> _TASK TO CARRY OUT_: All that is needed is the lines from the one containing "The image size" through the end of the listing, printed exactly, with no pictures among them.

> _DATASET EXTRACT_:
---
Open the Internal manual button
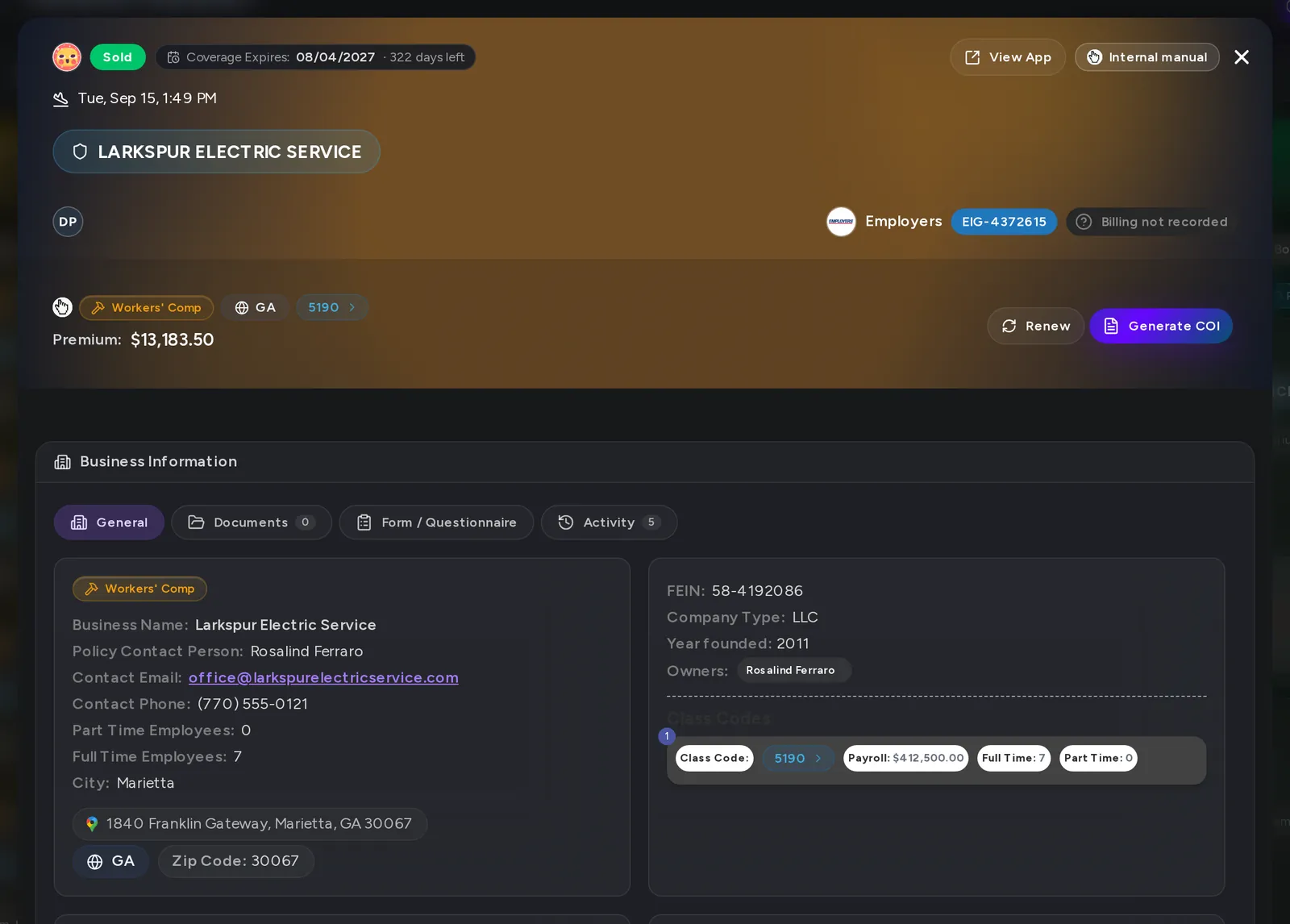The height and width of the screenshot is (924, 1290). pos(1146,57)
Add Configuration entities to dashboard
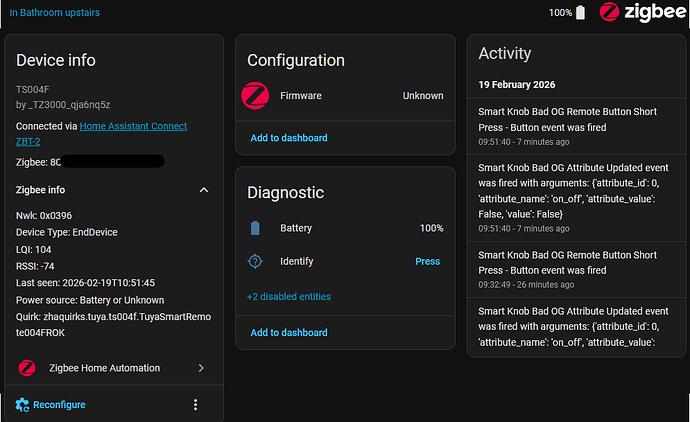 (288, 138)
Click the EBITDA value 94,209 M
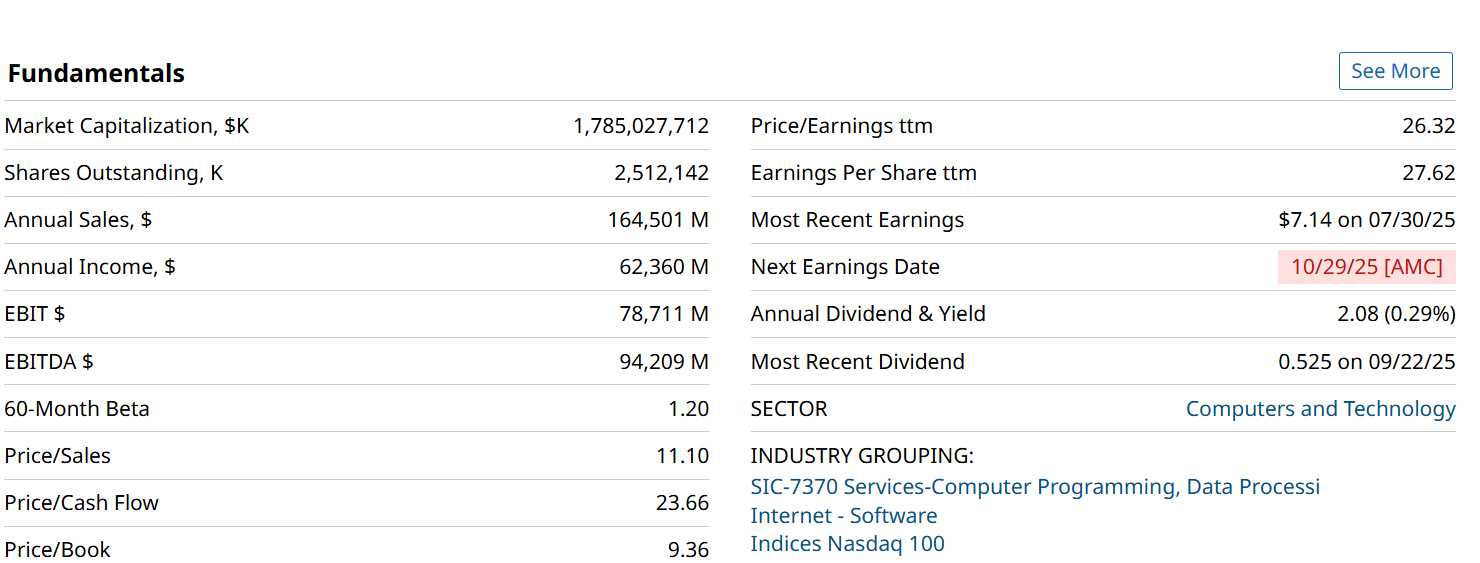Image resolution: width=1480 pixels, height=563 pixels. (x=664, y=362)
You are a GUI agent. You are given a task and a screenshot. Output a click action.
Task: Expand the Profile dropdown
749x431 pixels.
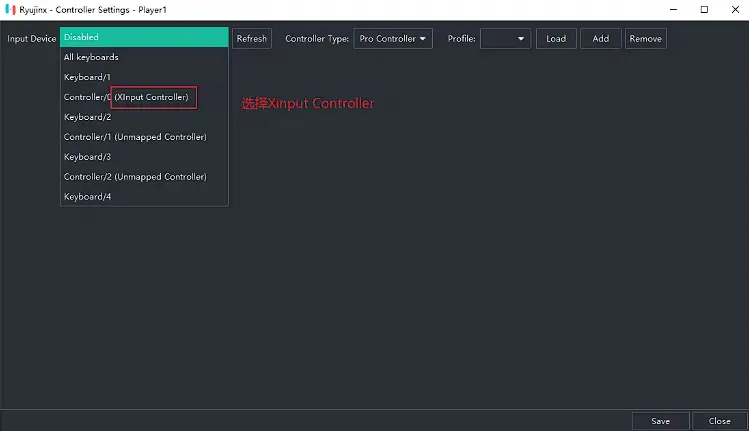[505, 39]
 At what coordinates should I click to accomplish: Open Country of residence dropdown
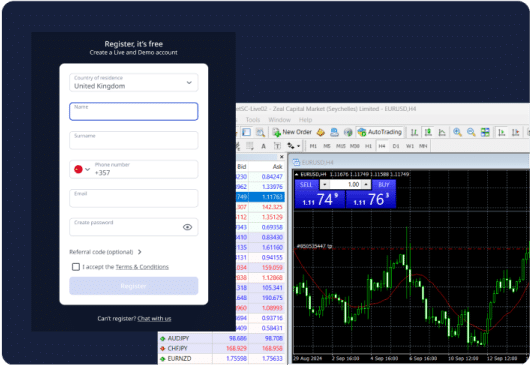tap(134, 82)
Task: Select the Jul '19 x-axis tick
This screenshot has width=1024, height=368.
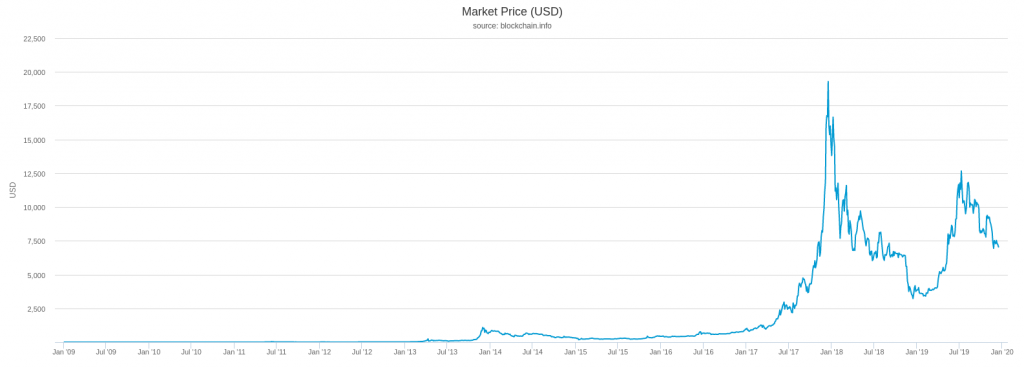Action: coord(959,352)
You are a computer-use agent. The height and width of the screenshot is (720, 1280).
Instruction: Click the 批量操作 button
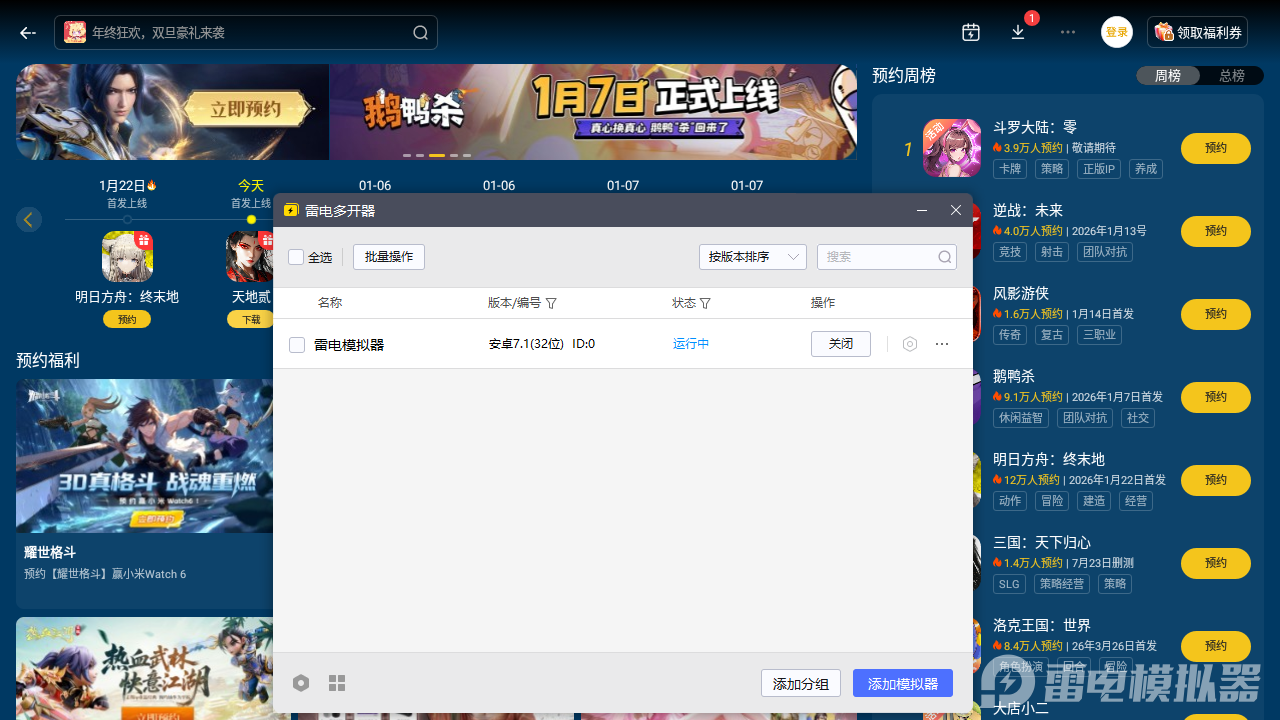point(390,257)
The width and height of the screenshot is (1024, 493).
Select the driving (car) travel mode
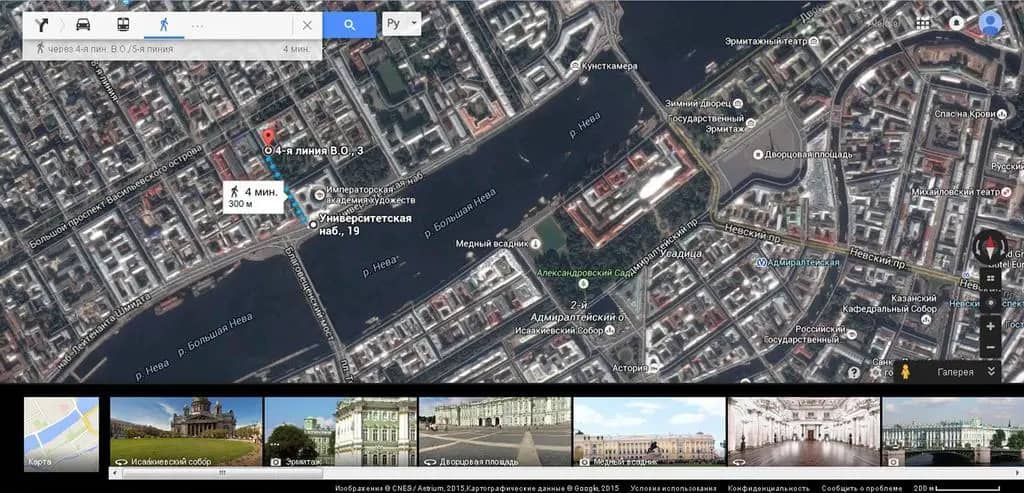[x=83, y=25]
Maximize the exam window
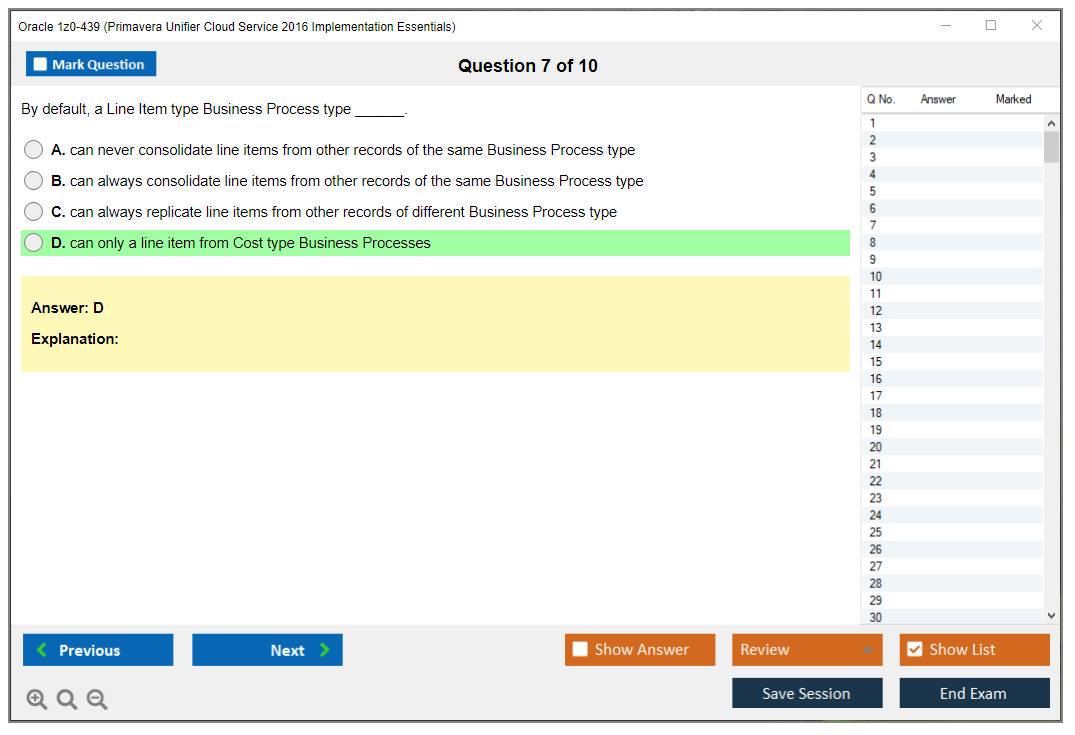The width and height of the screenshot is (1075, 735). click(991, 26)
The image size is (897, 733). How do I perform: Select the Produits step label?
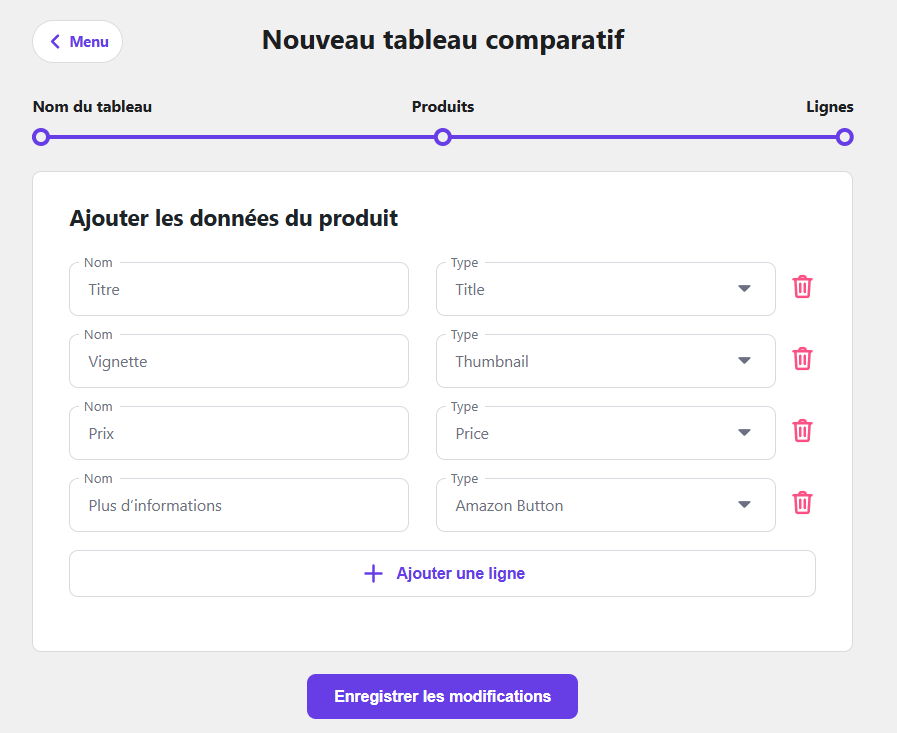442,106
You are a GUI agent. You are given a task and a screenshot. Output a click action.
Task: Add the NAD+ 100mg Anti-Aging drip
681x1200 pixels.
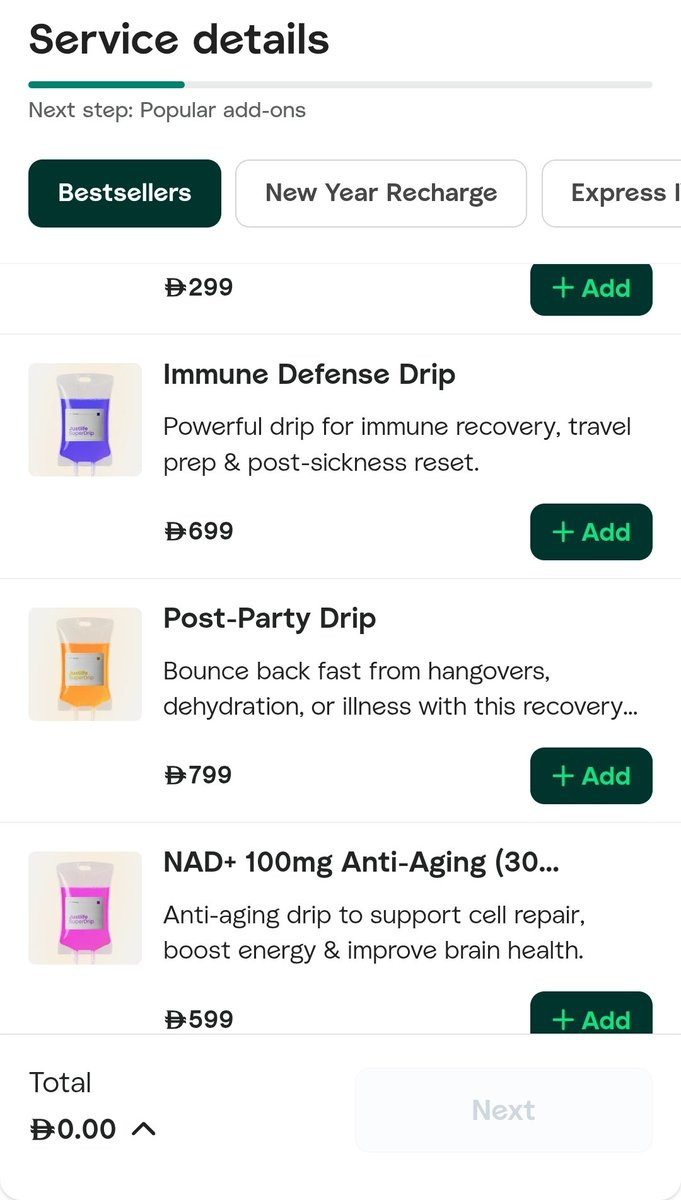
---
> _RESULT_:
The image size is (897, 733). How do I perform: Select the Produits step label?
442,106
You are a GUI agent. You are given a task and a screenshot. Output a click action.
Task: Add the NAD+ 100mg Anti-Aging drip
681x1200 pixels.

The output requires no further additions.